Le soir venu, les jeunes gens traînassent dans les rues, boivent et chantent devant les épiceries où l’on peut se fournir « non-stop » en bibine. Les femmes, à défaut de raccourcir leurs jupes (qu’elles portent rarement sous le genou indépendamment des saisons) portent en haut une couche ou deux de moins.
Je pourrais ajouter que les oiseaux gazouillent, que les fleurs éclosent et qu’on trouve ici en plein mois de mai tout ce qui annonce l’arrivée du printemps sous des latitudes françaises. Cependant je doute que mes quelques lecteurs s’intéressent à ces considérations bucoliques, d’autant qu’ils savent mon manque de goût pour les questions relatives au temps qu’il fait.
Si vous lisez ces quelques lignes, c’est que vous êtes avides d’acidité et las des élucubrations doucereuses que profèrent immodérément les chantres de l’absolue tolérance... du moins je l’espère. Je revendique pour ma part le droit à l’intolérance dans la mesure où celle-ci n’est pas le résultat de l’inculture, mais au contraire celui d’une profonde et docte réflexion.
S’il est un domaine où mon intolerance est notoire, c’est bien celui de la religion. Vous allez dire que je m’acharne, mais ces braves curetons et leurs valets s’agitent un peu trop autour de moi – et pas que de moi hélas - ces derniers temps pour que je les laisse en paix. Je crois que mon logement est situé en « zone de conversion prioritaire » parce que rares sont les semaines où je ne reçois ni la visite ni le coup de téléphone d’une saloperie de prêcheur.
Cela a commencé courant avril alors que je travaillais sur un projet de reportage au Sri Lanka. Le téléphone a sonné :
- Bonjour monsieur, je suis Mlle *****ova et je désire vous parler de ... [mes connaissances du russe ne m’ont pas permis de comprendre la suite, d’autant que son discours de deux bonnes minutes etait récité à toute vitesse]
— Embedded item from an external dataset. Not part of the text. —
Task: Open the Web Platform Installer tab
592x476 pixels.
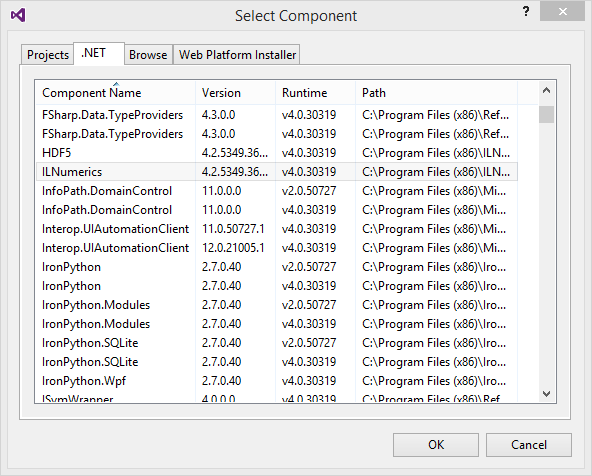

- Euh... c’est-à-dire que mon russe n’est pas excellent, peut-être parlez-vous une langue étrangère ?
On passe en anglais.
- Ah, je connais quelques mots d’anglais mais il serait peut-être préférable que quelqu’un d’autre vous rappelle.
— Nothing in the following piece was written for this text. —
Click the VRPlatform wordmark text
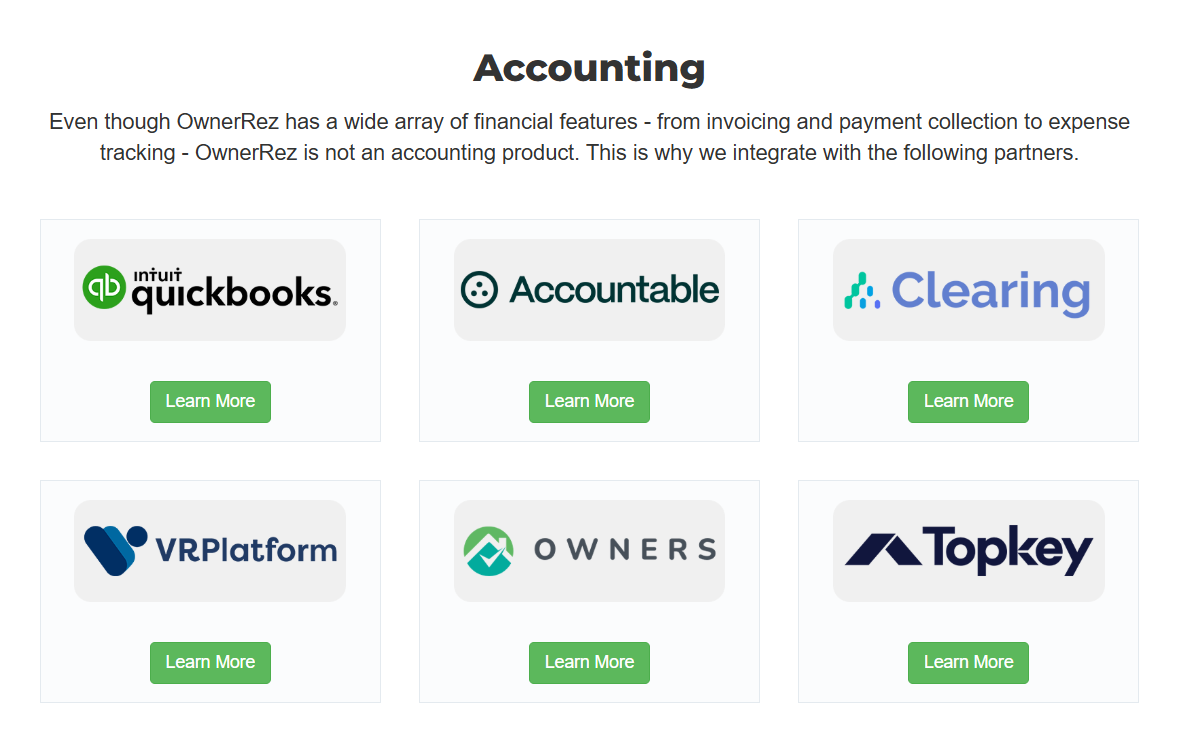 tap(246, 550)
- Eventuellement, mais quel était l’objet de votre coup de fil ?
- Nous voudrions vous parler de la bible.
- Ce sera inutile alors.
- Ah, vous n’étudiez pas la bible ?
- Je l’étudie beaucoup au contraire, ainsi que le fonctionnement des clergés. Pour mieux les détruire.
- Ah ? [incrédulité... puis bredouillage] A... alors au revoir monsieur.
- Et bonne fin de journée !
Je sais, on ne peut pas dire que je me sois cassé le cul à développer un argumentaire finaud. Mais d’une on était en matinée et de deux elle n’avait pas l’air de jacter souvent dans la langue de Mr Bean, ce qui en conséquence risquait fort de l’empêcher de goûter tout le sel de mes remarques sur la transsubstantiation et la béatification des Romanov. Je me suis dit qu’en faisant simple et bourrin, je serai tranquille... mais je n’avais pas réalisé que le marché local était particulièrement concurrentiel.
Quelques jours plus tard c’est à ma porte qu’on sonne :
- Je suis de l’Eglise de Jesus et souhaiterais vous parler du Sauveur.
- Non seulement vous n’allez pas m’en parler, mais vous allez dégager de mon immeuble en vitesse, avant de prendre mon pied au cul.
La semaine suivante c’est à l’interphone et la discussion se termine par : « Run ! Run ! I’m coming ! »
Les entités religieuses sont voraces et elles se nourrissent de la misère humaine. Elles chassent avec une ardeur redoublée en temps de crise, lorsque les proies affaiblies, blessées, sont légion... et ce pays est un immense champ de bataille. En tout cas, pas moins de cinq boites differentes ont tenté de me fourguer leur passeport pour le paradis sous réserve d’un petit versement... et j’en ai certainement raté.
Cette fois c’est sûr, le printemps est arrivé. Annoncé sinon par le vol des hirondelles, au moins par celui des colporteurs.